One minute I looked and he was fine, the next minute he had passed out and we had to rush him to hospital ... There was no indication that what he was suffering from was life-threatening.

He died at the age of 34 after collapsing during a game in The Gambia.

A popular figure in the game, Slack's Wisden obituary commented on the response to his death:

He was particularly popular among fellow-cricketers, who spoke feelingly of their respect and sorrow when he died. He was mourned, too, in New Zealand, where he coached in five English winters. Slack was buried in his prized England blazer, bat at his side, and as the funeral cortege drove past Lord's, the Grace Gates bore a sign reading "Farewell Wilf".

==Legacy==
Slack played 237 first-class matches, with 13,950 runs at 38.96, including 25 centuries.
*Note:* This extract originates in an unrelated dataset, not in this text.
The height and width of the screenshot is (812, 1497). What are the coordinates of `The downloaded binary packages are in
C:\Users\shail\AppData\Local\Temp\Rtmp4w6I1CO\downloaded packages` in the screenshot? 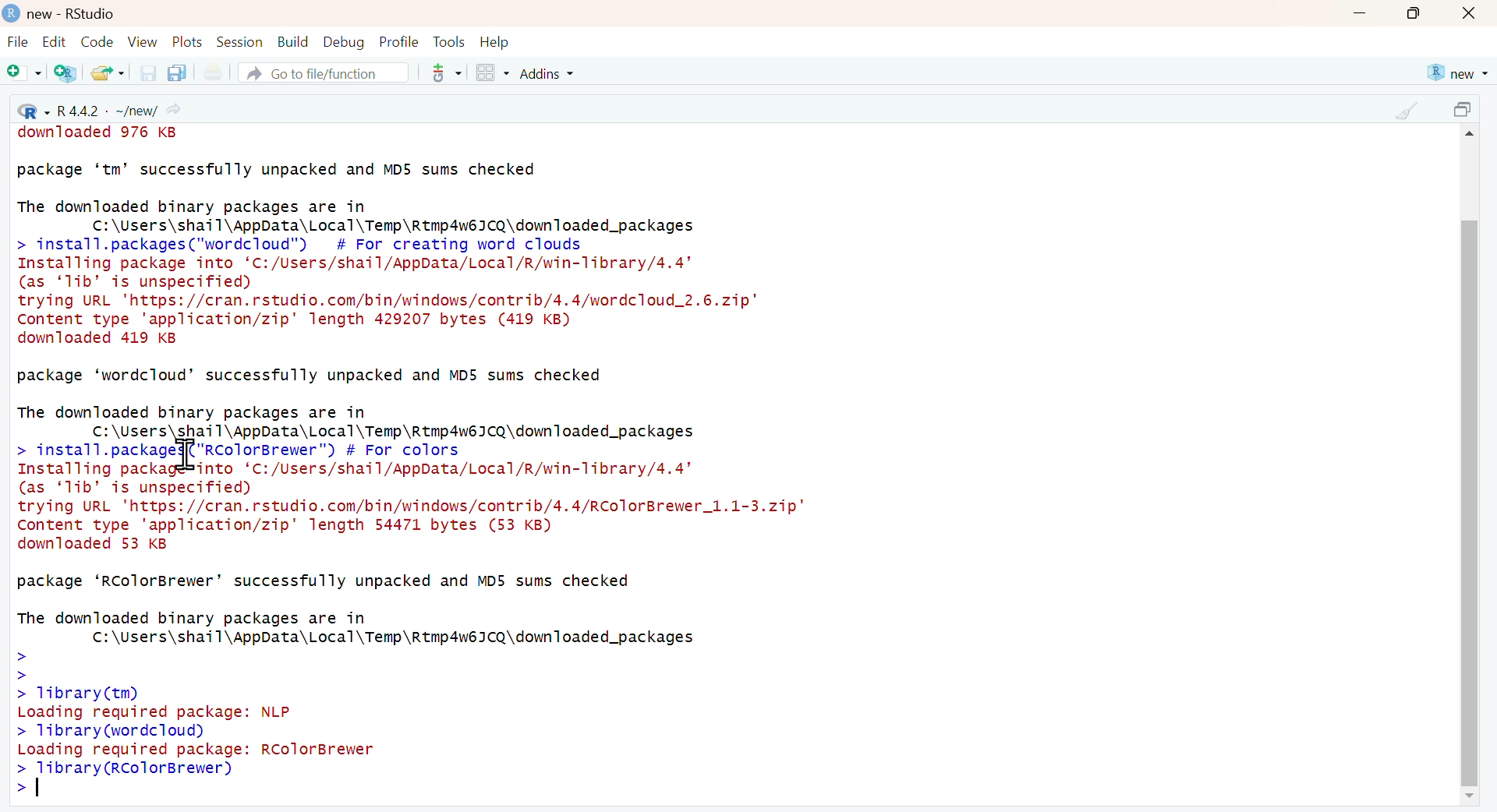 It's located at (360, 213).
In a tribute to their former player, Middlesex renamed one of their outlying grounds in honour of Slack. The former Barnet Council ground in East End Road, Finchley was, in 1995, renamed the "Wilf Slack Ground, Finchley". Middlesex play second XI and minor county cricket matches at the ground. In the same year, Middlesex also introduced ECG testing for players during pre-season medicals.

In 2022, Middlesex opened the "Wilf Slack Cricket Centre" to "provide more opportunities for members of the local community, local recreational clubs, local schools, Middlesex Cricket’s Women and Girls squads, Disability squads, and Middlesex’s Participation Team". His sister, Phyllis, cut the ribbon.